Kerry opens US Embassy in Cuba, anti-Castro dissidents are barred from the ceremony
Today, Secretary of State John Kerry raised the American flag over the US Embassy in Havana, Cuba, a historic moment for relations between the long estranged countries. Though this represents a major shift from the policies that kept Cuba disconnected from the US for decades, tensions still linger.
Anti-Castro dissidents, who have worked for years to overturn leader Fidel Castro's regime, were barred from attending the flag raising. Kerry will meet with them in a private meeting without press later today. This sparked outrage from US politicians like presidential candidate and Senator Marco Rubio, and New Jersey Democratic Senator Bob Mendez, both of whom are the sons of Cuban immigrants.

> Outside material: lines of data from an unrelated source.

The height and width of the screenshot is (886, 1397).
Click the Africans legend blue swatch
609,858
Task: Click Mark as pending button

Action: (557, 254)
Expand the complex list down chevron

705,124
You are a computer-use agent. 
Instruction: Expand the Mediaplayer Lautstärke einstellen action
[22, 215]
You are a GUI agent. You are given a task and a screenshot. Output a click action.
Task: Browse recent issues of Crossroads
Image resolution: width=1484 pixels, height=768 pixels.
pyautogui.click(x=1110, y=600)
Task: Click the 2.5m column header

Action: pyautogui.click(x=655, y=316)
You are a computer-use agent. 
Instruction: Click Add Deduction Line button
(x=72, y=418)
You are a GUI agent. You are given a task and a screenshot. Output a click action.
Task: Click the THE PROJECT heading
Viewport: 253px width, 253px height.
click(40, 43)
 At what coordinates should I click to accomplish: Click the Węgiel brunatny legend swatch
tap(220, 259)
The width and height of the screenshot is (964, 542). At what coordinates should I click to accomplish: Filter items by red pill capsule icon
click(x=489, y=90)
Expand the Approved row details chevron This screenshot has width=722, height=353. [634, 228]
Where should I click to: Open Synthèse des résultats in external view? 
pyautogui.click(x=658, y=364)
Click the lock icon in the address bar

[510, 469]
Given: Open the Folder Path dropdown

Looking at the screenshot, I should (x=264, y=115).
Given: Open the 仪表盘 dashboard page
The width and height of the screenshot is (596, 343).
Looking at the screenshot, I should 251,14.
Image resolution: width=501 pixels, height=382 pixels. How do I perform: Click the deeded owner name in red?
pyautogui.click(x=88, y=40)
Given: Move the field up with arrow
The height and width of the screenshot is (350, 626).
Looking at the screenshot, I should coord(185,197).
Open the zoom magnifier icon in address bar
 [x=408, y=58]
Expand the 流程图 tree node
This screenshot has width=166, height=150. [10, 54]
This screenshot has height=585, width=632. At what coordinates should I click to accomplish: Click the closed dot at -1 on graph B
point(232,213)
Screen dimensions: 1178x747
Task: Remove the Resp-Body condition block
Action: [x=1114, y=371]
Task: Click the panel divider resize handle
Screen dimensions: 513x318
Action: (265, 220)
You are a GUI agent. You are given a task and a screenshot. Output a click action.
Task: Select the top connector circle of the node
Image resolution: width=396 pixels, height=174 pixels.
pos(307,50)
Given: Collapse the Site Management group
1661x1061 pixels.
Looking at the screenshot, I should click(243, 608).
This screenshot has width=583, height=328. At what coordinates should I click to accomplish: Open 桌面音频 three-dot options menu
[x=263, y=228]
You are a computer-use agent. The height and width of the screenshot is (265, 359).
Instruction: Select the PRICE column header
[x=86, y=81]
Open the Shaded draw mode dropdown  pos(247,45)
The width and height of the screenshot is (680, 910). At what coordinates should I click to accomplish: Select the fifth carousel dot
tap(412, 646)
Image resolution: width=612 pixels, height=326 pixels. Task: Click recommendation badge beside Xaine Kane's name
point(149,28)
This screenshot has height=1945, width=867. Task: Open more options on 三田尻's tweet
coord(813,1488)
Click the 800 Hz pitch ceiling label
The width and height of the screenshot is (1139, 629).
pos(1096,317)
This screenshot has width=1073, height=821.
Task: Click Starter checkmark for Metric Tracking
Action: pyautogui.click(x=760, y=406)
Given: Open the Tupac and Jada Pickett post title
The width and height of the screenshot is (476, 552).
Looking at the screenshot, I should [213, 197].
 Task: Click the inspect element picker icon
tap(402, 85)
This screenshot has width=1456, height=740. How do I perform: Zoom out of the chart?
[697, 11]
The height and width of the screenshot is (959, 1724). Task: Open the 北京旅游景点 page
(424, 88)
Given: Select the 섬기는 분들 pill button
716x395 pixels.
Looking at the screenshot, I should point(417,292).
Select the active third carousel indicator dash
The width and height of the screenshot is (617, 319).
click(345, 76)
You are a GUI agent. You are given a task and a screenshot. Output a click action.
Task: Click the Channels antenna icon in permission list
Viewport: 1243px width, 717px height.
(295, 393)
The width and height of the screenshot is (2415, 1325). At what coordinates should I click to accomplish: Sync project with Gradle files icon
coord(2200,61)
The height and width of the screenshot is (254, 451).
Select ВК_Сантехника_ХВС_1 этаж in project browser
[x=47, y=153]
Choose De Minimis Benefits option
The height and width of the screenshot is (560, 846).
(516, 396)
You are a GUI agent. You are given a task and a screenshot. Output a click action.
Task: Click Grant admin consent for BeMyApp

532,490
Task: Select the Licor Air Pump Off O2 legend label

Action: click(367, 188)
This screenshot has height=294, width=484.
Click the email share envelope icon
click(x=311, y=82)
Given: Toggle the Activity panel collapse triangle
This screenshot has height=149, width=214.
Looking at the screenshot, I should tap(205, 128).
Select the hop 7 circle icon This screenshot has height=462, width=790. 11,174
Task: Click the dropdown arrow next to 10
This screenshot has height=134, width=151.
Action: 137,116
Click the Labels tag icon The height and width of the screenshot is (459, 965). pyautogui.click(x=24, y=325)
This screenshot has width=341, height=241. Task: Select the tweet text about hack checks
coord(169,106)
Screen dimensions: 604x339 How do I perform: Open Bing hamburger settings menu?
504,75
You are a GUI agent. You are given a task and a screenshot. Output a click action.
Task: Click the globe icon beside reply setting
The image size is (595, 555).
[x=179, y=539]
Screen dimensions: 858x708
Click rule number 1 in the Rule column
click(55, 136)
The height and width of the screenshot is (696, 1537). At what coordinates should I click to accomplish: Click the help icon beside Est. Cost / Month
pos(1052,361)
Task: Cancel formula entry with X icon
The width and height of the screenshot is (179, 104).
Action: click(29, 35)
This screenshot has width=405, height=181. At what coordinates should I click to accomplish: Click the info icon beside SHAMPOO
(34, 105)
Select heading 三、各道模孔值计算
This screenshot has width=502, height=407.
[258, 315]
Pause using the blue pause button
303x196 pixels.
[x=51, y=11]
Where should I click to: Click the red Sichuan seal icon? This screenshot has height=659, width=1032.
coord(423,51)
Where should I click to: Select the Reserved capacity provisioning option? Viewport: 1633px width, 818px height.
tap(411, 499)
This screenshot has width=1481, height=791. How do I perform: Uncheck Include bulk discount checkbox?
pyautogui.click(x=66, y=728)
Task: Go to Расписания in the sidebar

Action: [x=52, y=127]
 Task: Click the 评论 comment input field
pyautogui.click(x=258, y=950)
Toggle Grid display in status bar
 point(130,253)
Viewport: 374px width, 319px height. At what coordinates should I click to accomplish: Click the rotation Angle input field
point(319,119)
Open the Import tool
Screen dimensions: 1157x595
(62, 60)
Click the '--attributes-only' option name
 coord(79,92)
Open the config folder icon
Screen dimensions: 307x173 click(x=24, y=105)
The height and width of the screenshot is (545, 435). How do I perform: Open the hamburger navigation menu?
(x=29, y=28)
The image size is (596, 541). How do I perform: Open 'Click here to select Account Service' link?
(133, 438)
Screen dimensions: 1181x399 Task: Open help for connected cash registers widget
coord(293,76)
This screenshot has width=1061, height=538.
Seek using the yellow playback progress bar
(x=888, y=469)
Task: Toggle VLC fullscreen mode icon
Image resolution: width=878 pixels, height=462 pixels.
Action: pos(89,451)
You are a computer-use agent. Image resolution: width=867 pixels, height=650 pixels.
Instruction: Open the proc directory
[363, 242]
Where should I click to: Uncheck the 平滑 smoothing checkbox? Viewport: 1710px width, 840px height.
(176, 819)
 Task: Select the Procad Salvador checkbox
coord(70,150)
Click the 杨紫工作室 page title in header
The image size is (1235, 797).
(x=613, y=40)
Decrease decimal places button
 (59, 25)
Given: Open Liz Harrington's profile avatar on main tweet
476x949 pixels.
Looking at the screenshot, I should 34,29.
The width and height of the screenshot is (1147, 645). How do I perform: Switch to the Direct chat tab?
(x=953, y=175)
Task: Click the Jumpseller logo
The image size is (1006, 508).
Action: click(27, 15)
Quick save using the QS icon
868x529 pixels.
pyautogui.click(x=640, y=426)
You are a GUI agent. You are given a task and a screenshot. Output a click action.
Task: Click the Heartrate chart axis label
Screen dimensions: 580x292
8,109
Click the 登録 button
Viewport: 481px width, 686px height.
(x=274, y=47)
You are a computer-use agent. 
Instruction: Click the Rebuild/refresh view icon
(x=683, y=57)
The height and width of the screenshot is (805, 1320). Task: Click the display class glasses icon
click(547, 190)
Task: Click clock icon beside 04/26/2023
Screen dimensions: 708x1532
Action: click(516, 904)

"Cuba's dissidents have fought for decades for the very Democratic principles President Obama claims to be advancing through these concessions. Their exclusion from this event has ensured it will be little more than a propaganda rally for the Castro regime," Rubio said.
The US government responded that there was limited space at the flag raising, and called the ceremony a "government-to-government moment".
Facts about US/Cuba relations:
Though President Obama has lifted some of the travel restrictions between the US and Cuba, the larger embargo of trade remains in effect. That must be lifted by Congress, which is unlikely under Republican leadership.
American tourism on the island is still banned, but the US Treasury Department has been liberal with its issuing of travel permits, allowing cruise lines like Carnival and Princess to set up trips to the island.